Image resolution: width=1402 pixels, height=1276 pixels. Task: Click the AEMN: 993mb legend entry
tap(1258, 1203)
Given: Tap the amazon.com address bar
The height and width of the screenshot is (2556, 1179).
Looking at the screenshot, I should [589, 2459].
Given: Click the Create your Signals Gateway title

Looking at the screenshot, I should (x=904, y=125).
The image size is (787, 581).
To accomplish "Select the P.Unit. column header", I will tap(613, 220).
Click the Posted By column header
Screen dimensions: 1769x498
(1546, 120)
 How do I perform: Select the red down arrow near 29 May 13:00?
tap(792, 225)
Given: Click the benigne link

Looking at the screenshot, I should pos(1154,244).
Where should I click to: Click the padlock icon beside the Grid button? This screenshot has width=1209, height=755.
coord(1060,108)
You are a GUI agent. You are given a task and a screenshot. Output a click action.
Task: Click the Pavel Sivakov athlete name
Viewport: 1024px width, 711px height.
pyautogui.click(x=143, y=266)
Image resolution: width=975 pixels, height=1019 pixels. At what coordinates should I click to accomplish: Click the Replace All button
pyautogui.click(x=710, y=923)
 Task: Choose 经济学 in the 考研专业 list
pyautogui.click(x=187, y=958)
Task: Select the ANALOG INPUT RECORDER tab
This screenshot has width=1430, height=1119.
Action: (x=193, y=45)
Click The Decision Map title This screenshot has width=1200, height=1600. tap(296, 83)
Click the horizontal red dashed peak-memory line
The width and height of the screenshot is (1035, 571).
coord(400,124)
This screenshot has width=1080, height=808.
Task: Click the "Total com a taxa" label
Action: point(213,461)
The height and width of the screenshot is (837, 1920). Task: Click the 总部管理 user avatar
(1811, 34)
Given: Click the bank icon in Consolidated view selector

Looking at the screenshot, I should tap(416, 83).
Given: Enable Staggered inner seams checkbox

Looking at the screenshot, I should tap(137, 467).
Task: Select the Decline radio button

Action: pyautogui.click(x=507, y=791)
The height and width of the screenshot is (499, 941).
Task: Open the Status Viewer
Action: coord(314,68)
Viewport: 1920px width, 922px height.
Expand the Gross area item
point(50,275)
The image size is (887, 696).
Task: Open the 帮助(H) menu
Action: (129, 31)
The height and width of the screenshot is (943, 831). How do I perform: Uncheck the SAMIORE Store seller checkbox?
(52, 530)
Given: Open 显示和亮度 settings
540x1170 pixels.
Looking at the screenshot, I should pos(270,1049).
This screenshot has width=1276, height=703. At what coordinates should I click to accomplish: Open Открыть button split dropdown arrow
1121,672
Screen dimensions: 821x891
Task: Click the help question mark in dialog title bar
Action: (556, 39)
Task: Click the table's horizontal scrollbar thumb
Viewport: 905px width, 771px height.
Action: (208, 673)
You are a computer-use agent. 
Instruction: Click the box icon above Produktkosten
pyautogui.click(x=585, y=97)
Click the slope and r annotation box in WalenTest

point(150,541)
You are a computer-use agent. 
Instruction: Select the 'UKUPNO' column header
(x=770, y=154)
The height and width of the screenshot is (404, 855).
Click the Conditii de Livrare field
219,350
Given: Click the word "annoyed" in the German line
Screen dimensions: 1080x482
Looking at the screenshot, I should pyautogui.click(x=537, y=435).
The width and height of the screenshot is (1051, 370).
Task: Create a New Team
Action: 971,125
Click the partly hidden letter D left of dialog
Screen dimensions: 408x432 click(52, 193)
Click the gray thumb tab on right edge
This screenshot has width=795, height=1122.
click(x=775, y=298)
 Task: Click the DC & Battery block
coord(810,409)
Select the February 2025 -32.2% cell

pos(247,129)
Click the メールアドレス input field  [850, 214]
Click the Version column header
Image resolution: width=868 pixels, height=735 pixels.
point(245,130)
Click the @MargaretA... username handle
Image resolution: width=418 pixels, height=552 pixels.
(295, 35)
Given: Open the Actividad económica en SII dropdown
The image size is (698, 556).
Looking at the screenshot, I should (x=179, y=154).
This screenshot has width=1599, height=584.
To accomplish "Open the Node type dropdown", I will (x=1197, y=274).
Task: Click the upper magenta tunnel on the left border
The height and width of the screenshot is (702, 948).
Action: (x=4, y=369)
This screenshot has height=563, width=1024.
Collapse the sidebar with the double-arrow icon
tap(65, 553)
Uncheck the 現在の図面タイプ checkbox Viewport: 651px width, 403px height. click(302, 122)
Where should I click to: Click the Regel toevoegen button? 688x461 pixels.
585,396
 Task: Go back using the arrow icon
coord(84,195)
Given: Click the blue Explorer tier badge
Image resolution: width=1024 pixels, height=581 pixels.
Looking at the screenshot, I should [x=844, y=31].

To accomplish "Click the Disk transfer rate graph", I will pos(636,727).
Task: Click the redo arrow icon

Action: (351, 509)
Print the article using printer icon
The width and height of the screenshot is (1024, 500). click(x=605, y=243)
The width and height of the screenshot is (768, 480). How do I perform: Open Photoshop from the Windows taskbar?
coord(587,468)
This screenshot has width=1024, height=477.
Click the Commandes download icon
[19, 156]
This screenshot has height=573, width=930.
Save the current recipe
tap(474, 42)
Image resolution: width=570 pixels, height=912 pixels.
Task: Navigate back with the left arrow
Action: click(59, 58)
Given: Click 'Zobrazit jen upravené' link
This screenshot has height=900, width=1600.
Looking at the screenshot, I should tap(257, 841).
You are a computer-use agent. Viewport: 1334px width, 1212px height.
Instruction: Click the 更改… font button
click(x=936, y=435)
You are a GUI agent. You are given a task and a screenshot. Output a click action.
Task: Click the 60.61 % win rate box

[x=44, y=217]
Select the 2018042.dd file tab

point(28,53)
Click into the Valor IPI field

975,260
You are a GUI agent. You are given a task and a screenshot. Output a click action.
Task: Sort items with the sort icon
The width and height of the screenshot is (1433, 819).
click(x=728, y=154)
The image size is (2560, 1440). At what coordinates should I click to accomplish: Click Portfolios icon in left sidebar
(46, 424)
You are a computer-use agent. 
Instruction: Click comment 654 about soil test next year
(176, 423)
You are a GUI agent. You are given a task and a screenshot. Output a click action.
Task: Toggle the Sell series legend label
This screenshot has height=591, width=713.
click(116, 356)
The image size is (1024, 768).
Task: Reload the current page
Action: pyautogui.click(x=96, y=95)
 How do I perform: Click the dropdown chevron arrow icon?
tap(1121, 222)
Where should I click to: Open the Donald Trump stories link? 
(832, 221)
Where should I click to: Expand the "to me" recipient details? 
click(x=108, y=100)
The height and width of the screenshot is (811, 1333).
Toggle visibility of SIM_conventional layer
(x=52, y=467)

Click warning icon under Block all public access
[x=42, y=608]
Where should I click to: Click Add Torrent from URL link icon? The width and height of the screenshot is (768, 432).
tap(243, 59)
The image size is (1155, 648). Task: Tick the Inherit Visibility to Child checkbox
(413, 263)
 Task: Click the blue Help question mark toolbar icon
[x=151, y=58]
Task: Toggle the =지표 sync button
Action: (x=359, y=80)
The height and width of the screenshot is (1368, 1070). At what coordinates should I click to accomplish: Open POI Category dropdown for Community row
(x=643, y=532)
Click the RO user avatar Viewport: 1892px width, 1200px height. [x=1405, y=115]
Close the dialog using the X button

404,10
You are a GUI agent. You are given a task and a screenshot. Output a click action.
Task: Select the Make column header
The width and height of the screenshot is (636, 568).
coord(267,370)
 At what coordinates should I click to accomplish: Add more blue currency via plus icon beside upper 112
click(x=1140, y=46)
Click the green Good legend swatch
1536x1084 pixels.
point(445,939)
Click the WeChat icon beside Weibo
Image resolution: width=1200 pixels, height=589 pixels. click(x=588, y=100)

_ _ _ _

What is required:
Using the data above, restate word for word the lines from its opening line through the line that contains "The image size is (787, 581).", and no more.

Result below:
Image resolution: width=1402 pixels, height=1276 pixels. Task: Click the AEMN: 993mb legend entry
tap(1258, 1203)
Given: Tap the amazon.com address bar
The height and width of the screenshot is (2556, 1179).
Looking at the screenshot, I should [589, 2459].
Given: Click the Create your Signals Gateway title

Looking at the screenshot, I should (x=904, y=125).
The image size is (787, 581).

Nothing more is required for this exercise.